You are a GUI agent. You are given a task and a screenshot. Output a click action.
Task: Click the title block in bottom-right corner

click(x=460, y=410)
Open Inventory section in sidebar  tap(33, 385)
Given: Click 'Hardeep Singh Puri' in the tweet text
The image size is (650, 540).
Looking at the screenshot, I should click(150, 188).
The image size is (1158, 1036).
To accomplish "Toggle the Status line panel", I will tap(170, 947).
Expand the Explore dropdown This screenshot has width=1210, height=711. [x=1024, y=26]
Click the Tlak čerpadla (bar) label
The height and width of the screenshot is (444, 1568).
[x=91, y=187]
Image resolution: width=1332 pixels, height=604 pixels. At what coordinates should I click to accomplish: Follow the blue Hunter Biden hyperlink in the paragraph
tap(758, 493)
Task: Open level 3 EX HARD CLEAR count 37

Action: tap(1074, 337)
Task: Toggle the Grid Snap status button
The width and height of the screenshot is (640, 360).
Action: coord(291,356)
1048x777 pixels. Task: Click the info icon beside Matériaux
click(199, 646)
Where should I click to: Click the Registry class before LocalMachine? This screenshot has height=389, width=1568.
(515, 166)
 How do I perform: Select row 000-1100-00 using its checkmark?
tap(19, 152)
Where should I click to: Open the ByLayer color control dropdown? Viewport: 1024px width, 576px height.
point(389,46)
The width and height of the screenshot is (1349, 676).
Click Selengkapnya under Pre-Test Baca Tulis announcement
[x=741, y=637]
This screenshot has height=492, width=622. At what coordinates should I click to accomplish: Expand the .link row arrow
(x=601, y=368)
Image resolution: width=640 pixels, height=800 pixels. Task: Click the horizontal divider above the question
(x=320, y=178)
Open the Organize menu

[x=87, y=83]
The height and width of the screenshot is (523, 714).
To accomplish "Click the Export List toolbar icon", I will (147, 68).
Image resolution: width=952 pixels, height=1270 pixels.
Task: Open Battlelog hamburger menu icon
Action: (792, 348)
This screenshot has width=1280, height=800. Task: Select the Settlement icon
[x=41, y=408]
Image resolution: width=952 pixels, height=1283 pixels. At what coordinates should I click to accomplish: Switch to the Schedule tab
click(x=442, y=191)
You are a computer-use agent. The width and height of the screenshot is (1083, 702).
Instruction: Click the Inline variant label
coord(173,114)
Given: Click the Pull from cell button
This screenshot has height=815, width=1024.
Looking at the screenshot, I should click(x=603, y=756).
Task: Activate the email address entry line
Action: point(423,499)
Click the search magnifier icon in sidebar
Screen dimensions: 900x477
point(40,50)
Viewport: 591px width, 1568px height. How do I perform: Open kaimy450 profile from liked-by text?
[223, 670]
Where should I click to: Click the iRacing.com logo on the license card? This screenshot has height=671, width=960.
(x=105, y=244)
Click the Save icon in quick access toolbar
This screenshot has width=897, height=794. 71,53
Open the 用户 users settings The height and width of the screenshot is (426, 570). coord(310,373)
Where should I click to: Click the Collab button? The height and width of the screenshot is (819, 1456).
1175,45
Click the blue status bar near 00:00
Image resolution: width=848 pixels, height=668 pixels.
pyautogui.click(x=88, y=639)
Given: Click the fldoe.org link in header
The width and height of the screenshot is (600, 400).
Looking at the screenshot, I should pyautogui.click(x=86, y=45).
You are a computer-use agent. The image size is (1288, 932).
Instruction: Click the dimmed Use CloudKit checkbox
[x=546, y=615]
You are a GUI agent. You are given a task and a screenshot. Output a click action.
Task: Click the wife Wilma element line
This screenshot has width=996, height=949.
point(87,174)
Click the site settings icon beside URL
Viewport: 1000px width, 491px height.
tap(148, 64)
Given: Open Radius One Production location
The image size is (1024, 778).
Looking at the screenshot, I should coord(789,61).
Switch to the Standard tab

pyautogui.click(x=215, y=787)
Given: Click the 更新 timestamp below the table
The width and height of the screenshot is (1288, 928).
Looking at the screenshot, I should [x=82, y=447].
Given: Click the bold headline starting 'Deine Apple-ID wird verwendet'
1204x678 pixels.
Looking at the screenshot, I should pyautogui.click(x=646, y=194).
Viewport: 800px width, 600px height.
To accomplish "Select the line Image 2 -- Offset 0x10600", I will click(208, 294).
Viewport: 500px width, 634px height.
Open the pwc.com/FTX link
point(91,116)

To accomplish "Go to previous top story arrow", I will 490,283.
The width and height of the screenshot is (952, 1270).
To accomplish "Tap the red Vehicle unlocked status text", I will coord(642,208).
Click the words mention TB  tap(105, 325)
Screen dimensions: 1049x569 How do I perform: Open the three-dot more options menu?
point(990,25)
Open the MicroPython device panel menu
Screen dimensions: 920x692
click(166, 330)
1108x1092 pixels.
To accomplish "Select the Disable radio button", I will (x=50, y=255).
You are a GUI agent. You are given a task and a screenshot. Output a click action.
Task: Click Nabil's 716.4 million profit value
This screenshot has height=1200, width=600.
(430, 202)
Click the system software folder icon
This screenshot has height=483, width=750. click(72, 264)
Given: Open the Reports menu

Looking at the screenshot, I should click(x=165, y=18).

────────────────────

Task prompt
Wherever the string "Toggle" occurs in the listing, return the line it sits on.

Completed exercise
To accomplish "Toggle the Status line panel", I will tap(170, 947).
Task: Toggle the Grid Snap status button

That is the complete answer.